Aim To model optimum proportions of dual-crewed ambulances (DCAs) and rapid-response vehicles (RRVs) in Ambulance Trusts with a view to generating a policy brief for one Ambulance Trust and a modelling tool for other Trusts on the strategic procurement and allocation of emergency vehicle (EV) resources.

Methods Historical EV assignments for 12 months of emergency calls in 2019 were provided by an NHS Ambulance Trust and analysed for backup, see and treat, and patient to hospital conveyance. Unit costs were derived for paramedics and technicians using Agenda for Change pay rates. Time cycles were assigned for RRV and DCA attendances and unit costs assigned to these. Information was put into a decision analytical model to estimate the costs and numbers of vehicles attending incidents based on relative proportions of available RRVs and DCAs.

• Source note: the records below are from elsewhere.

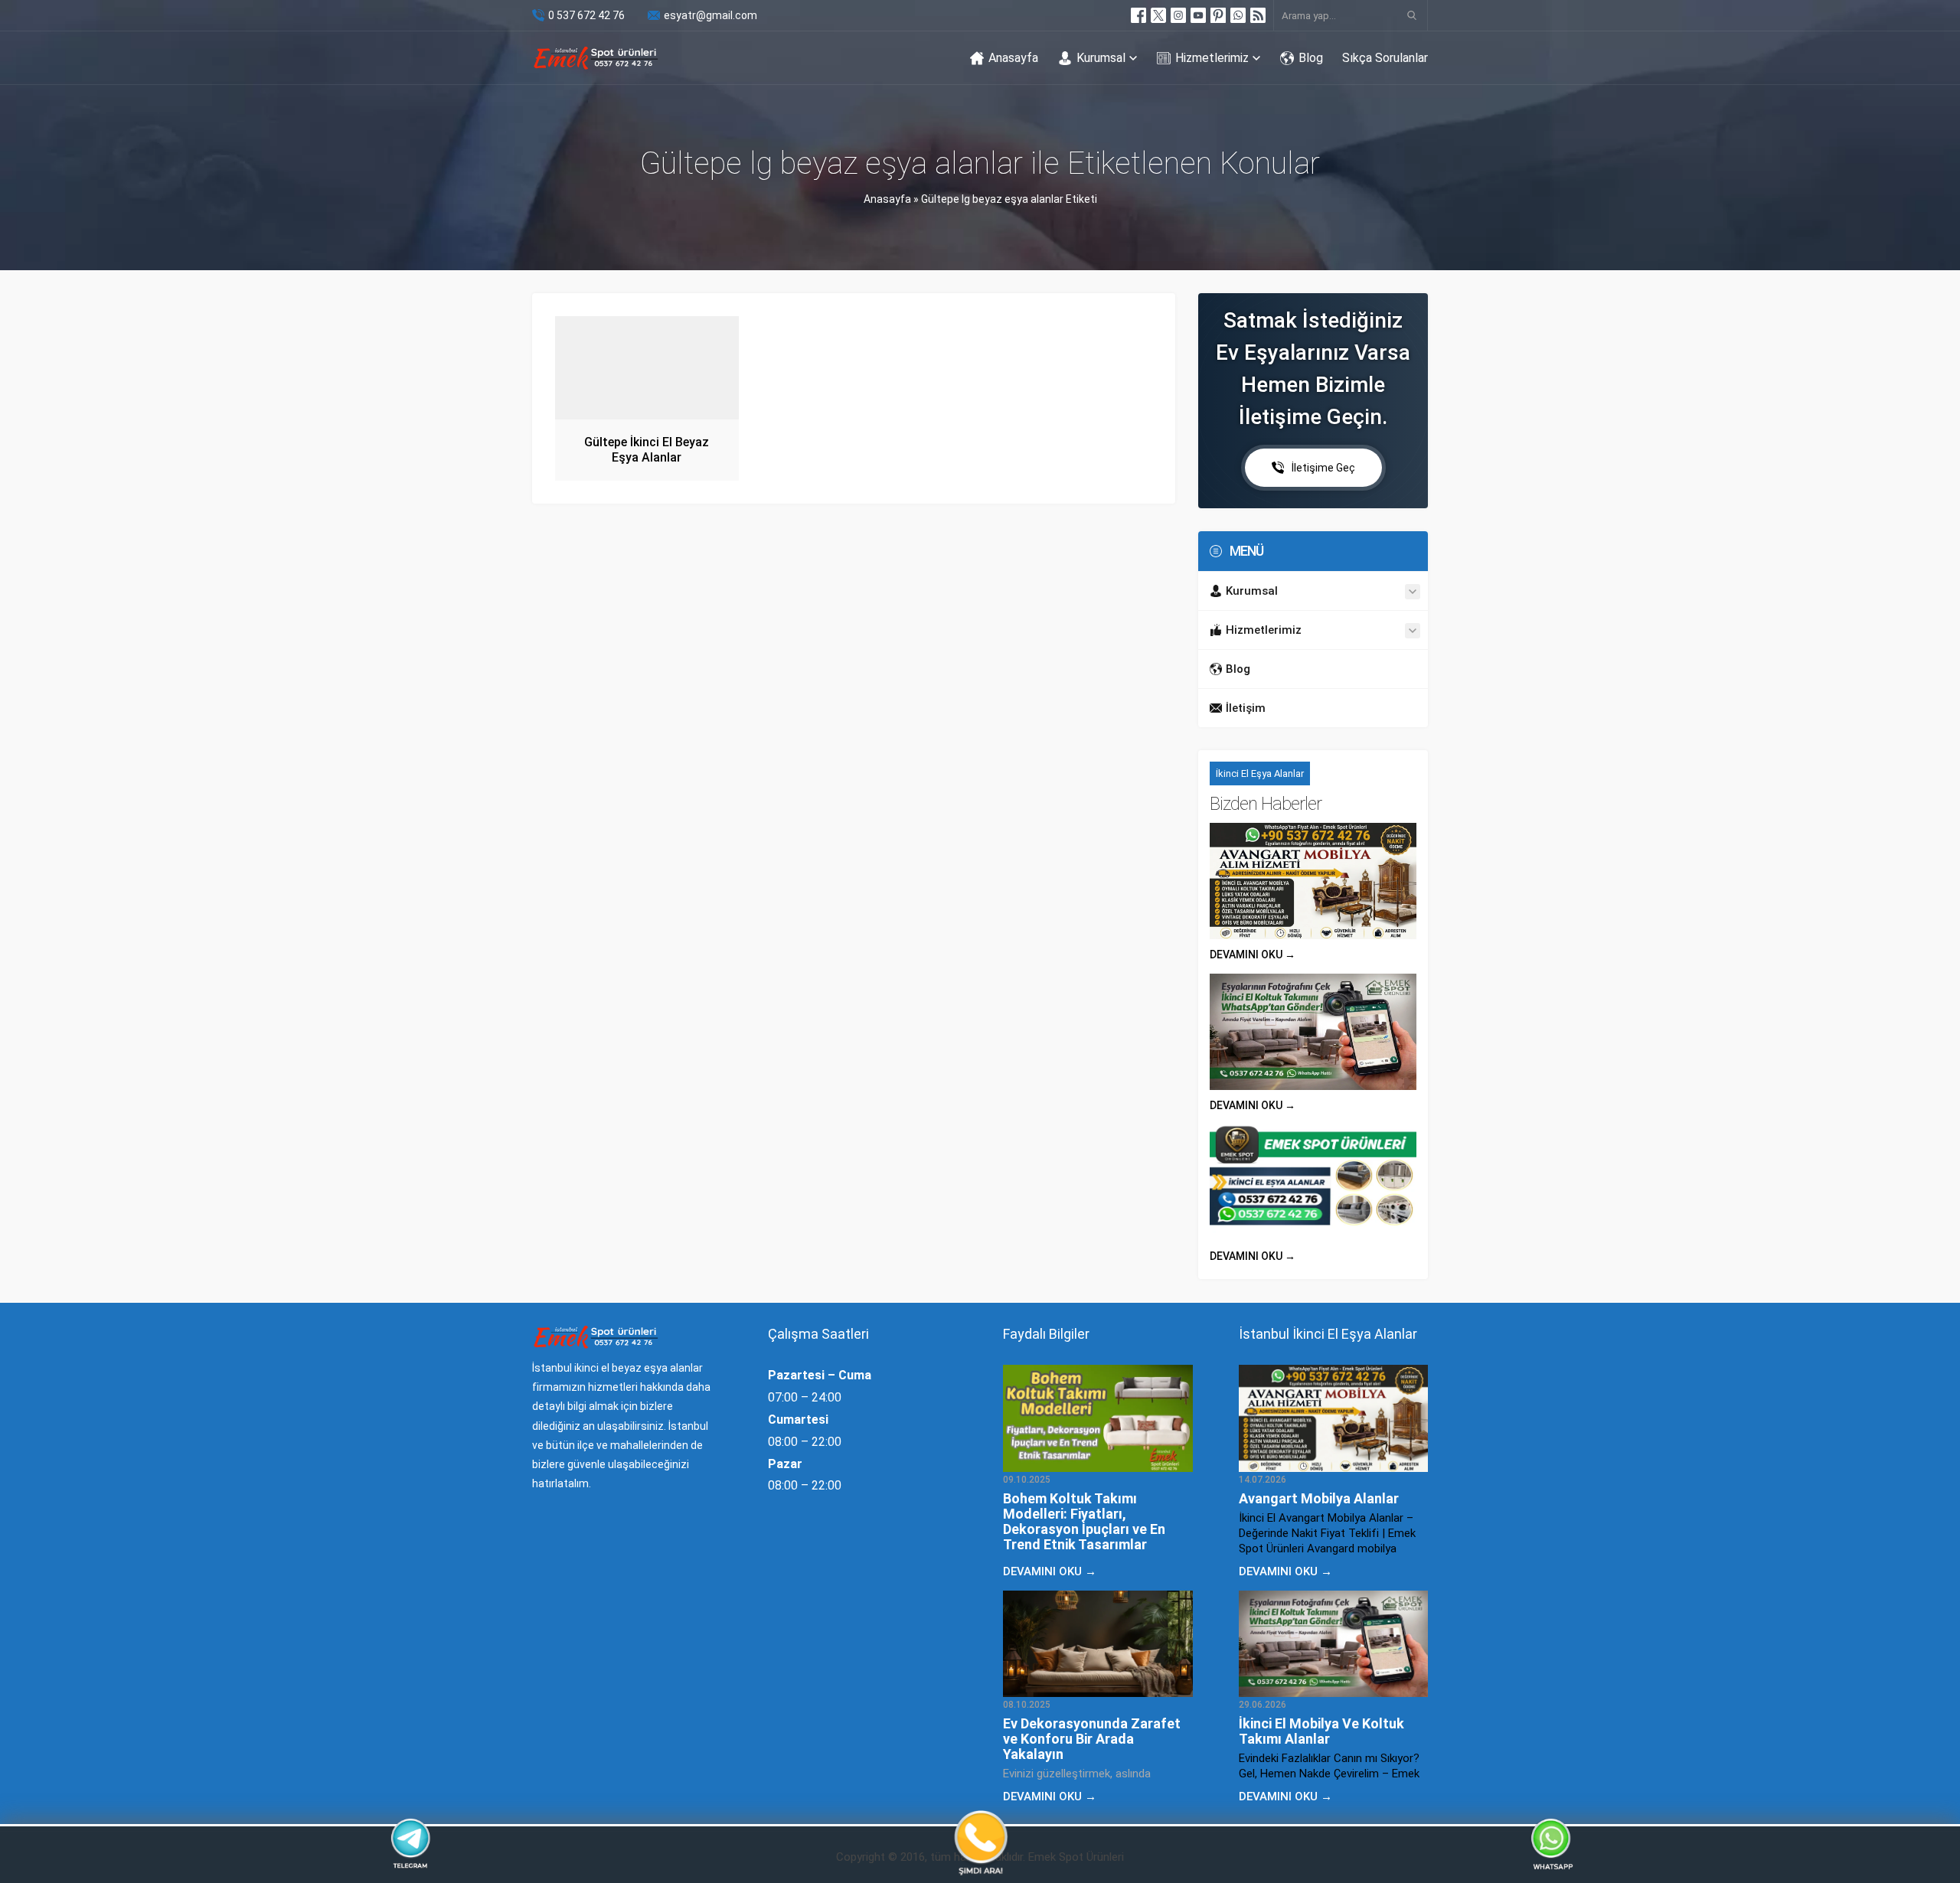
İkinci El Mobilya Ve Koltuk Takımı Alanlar (1321, 1731)
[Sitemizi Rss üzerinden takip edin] (1258, 15)
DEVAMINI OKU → (1252, 954)
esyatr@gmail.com (710, 15)
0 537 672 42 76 (586, 15)
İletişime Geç (1323, 468)
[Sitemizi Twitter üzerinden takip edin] (1158, 15)
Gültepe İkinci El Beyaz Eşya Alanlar (646, 450)
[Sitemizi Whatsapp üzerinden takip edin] (1238, 15)
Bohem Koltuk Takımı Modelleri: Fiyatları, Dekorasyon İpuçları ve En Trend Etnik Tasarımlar (1084, 1521)
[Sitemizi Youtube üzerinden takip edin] (1198, 15)
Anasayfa (887, 199)
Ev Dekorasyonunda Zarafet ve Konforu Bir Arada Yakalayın (1092, 1738)
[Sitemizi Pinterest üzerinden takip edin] (1218, 15)
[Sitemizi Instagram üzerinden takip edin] (1178, 15)
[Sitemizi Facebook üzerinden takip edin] (1138, 15)
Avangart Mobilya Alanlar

Results Of 711 992 calls attended by 837 107 EVs, 514 766 (72.3%) required at least one emergency department conveyance. The rate of conveyance was significantly lower when RRVs arrived first on the scene. 27 883 out of 529 693 (5.3%) DCAs first arriving at an incident required some backup, and this was also factored into the model. Modelling demonstrated high conveyance rates were counterproductive when increasing the relative proportions of RRVs to DCAs. For example, with conveyance rates of 65%, increasing the RRVs increased the cost and numbers of vehicles attending per incident. At lower conveyance rates, however, there was a levelling around 30% where it could become cost-effective to increase the relative proportions of RRVs to DCAs.

Conclusion At current overall conveyance rates, there is no benefit in increasing the relative proportions of RRVs to DCAs unless additional benefits can be realised that bring the conveyance rates down.

  • emergency ambulance systems
  • emergency responders
  • costs and cost analysis
  • cost efficiency

Data availability statement

Data may be obtained from a third party and are not publicly available.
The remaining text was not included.